Occasionally, I find myself finding out that somebody somewhere has already used a story concept that I’d individually decided I’d like to use. This in itself is fine–it’s nigh impossible to come out with completely original concepts, so it’s not something I worry about too much. The problem lies in deciding whether I’d like to actually see the completed work using that concept: on one hand, it allows me to see just how similar the takes on the concept are, but on the other hand, it allows me to see just how similar the takes on the concept are. If I find that a particular element I intended to use is replicated in the existing work, I suddenly end up feeling much less secure about it. Plus, it makes it impossible for me not to be influenced by the earlier work, which makes my work feel like less of my work. And although the situations aren’t equivalent–unlike Faerie, I Speak For Myself is non-fiction–I fear that may hold true here as well. What to do, what to do…?
On another note:
Yesterday I bought the book Black Images in the Comics: A Visual History (note: cover includes historically offensive and racist depictions of black people), by Fredrick Strömberg.
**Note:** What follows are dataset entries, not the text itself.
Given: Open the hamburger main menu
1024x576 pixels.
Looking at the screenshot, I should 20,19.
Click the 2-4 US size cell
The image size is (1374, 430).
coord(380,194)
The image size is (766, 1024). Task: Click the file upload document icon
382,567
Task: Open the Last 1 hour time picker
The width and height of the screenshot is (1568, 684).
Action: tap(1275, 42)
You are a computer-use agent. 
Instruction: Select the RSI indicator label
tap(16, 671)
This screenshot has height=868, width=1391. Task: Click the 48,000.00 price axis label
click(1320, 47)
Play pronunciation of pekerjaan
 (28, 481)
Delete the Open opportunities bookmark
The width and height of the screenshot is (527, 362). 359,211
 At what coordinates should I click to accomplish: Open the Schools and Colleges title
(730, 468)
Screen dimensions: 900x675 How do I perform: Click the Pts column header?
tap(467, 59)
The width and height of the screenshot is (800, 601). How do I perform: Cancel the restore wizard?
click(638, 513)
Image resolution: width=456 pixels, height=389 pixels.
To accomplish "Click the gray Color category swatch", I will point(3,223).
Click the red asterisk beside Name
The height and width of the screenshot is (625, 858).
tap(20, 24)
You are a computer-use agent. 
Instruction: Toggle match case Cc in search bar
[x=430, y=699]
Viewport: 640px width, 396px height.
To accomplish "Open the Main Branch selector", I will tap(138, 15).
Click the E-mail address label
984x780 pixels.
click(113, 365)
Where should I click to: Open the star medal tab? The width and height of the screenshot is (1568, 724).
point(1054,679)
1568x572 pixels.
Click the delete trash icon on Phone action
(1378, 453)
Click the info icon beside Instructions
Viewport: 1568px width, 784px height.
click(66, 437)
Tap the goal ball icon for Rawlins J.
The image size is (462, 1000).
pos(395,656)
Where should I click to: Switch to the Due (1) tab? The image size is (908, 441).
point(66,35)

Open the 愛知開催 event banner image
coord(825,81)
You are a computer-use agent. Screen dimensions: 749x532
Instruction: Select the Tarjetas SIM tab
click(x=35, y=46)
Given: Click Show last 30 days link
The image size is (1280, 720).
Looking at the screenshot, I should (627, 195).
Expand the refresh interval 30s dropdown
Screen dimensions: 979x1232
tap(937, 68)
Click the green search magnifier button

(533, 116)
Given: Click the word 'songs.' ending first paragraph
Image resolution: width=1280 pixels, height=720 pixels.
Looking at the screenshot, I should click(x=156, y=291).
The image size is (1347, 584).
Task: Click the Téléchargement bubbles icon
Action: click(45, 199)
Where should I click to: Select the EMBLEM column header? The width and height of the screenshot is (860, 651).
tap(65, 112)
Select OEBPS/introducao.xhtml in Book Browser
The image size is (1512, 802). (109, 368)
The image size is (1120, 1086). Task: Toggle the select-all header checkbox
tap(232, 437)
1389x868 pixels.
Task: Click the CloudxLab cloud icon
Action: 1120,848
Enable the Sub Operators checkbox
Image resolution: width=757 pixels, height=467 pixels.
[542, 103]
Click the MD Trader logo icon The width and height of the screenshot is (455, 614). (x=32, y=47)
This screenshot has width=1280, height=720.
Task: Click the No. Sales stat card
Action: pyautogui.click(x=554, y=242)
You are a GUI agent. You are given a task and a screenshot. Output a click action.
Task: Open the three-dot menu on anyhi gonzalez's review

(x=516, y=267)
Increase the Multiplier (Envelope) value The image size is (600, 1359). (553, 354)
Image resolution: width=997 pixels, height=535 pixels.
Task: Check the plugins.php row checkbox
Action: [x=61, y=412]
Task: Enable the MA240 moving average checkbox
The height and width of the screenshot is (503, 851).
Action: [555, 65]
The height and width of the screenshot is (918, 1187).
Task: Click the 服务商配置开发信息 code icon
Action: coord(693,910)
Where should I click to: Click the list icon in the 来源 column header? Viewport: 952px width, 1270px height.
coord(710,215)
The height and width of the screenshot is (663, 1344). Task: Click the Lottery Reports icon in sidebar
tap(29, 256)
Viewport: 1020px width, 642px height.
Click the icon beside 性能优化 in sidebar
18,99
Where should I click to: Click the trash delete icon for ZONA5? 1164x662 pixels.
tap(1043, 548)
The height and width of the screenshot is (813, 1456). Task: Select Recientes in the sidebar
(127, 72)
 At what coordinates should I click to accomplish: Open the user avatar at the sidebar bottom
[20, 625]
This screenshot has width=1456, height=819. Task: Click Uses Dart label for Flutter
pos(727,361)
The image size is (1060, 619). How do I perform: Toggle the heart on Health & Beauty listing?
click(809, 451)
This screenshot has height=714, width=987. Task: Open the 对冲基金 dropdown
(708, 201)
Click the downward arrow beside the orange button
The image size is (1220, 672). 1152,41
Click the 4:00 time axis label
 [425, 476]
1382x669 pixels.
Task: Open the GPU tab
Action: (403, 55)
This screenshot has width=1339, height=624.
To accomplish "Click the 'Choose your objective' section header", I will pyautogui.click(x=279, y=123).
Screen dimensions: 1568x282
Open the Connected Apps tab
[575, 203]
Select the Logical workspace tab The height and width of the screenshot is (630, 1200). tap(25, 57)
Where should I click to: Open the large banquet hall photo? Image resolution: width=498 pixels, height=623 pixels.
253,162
A collection of excerpts from various comic (both newspaper comics and comic books), it aims to show and contextualize the way black people have been represented across the history of the medium. While I feel it’s problematic in parts–Strömberg approaches the book from the viewpoint of a comic book historian who found an interesting angle, rather than somebody who is particularly interested in race, so it sometimes seems that his understanding of the latter isn’t quite up to the 101 level–it’s a worth taking a look like if you’re a fan of the medium.